*Task details*: Every entry must be set down exactly in the answer; no pictures should appear.
= = = =
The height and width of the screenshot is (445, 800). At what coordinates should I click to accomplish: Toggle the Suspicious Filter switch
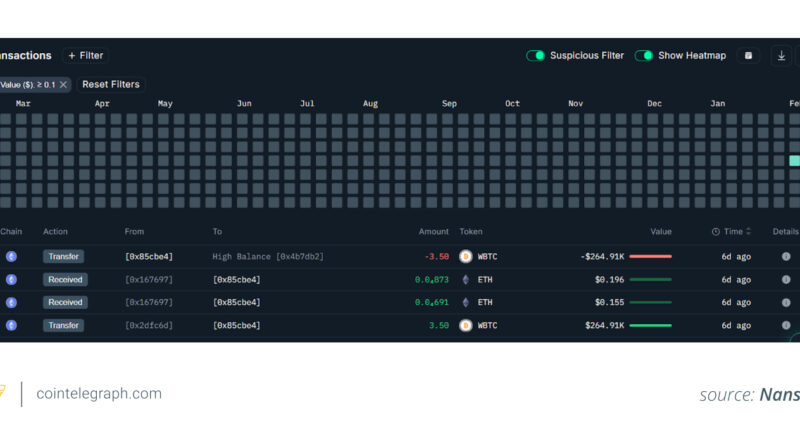(536, 56)
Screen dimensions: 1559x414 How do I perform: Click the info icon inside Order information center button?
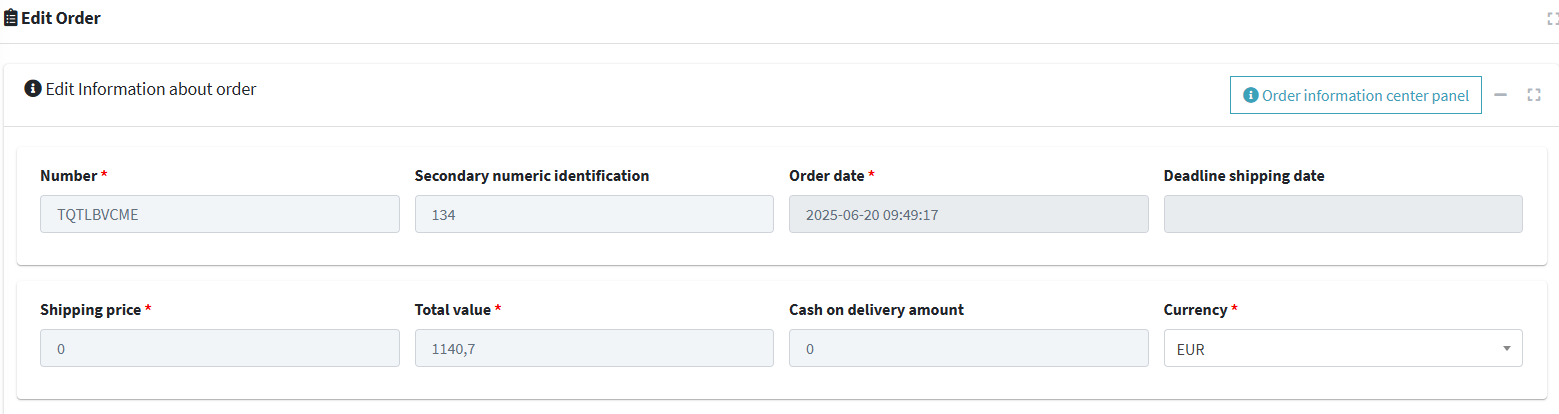point(1250,96)
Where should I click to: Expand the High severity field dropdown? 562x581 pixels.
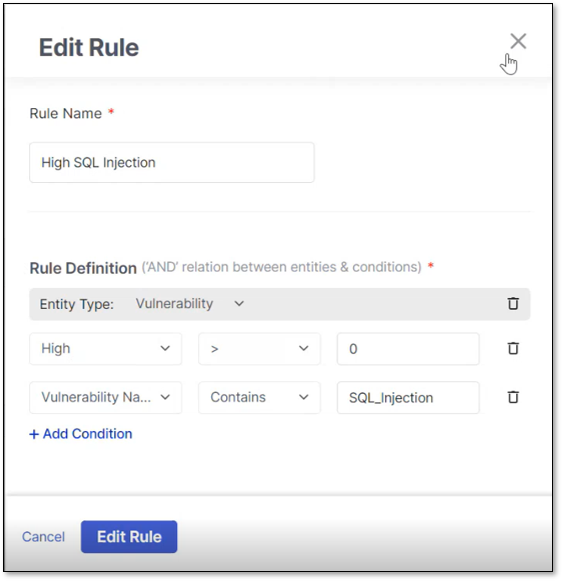(106, 349)
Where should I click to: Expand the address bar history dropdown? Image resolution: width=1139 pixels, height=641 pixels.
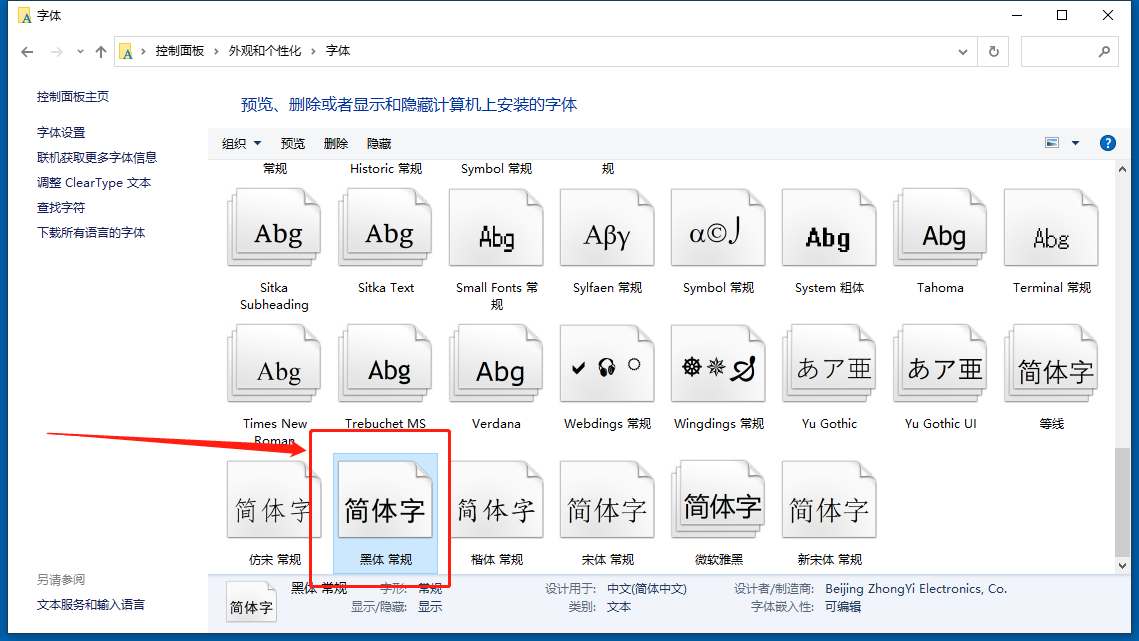[962, 51]
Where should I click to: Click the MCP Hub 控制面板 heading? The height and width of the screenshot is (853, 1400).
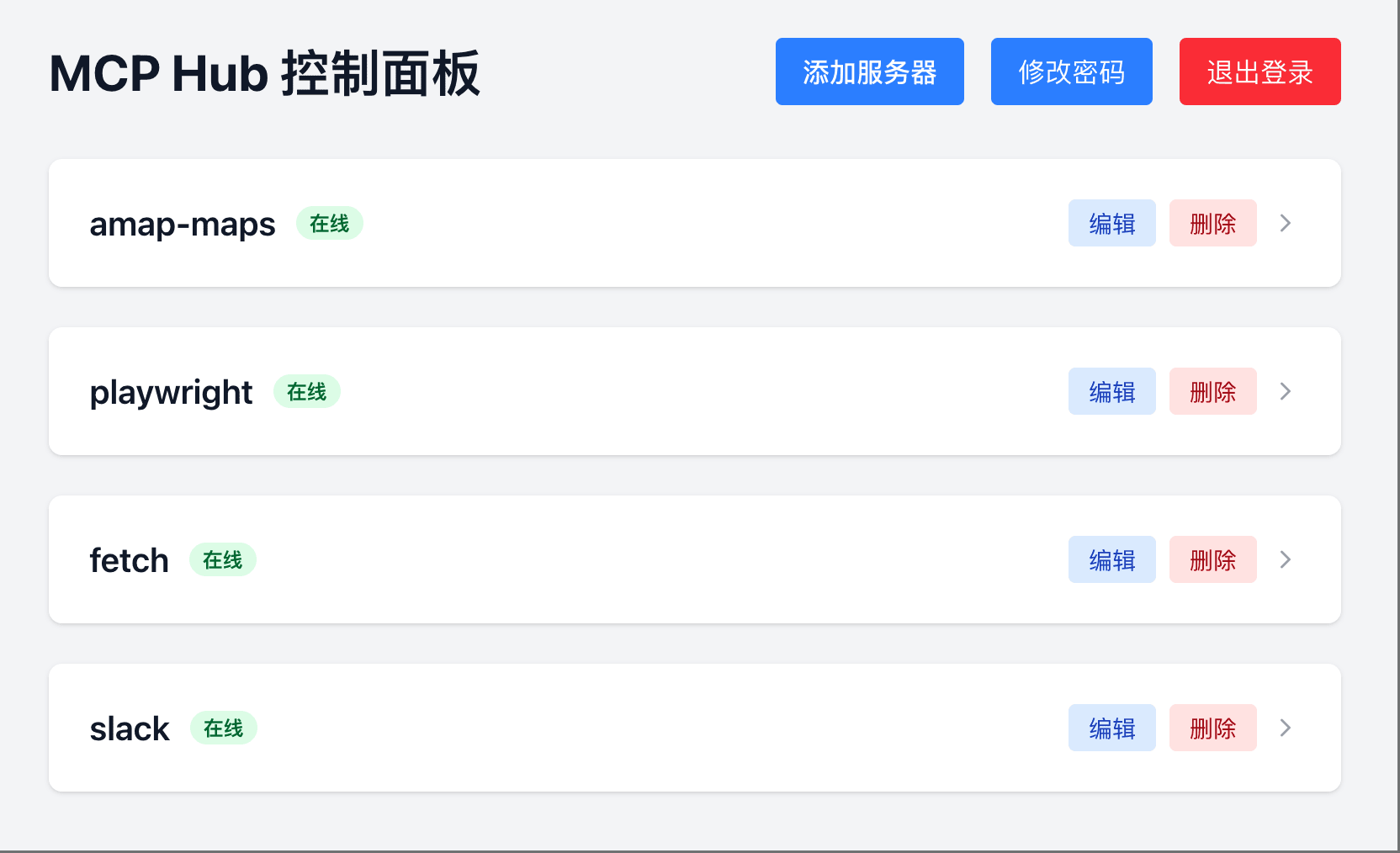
= = = =
*Answer section*:
The height and width of the screenshot is (445, 800). At what coordinates should I click to accomplish: Toggle the Suspicious Filter switch
(536, 56)
Screen dimensions: 1559x414 How do I perform: Click the info icon inside Order information center button?
point(1250,96)
Where should I click to: Expand the High severity field dropdown? 562x581 pixels.
(106, 349)
Where should I click to: Expand the address bar history dropdown? Image resolution: width=1139 pixels, height=641 pixels.
[962, 51]
Where should I click to: Click the MCP Hub 控制面板 heading? The height and width of the screenshot is (853, 1400).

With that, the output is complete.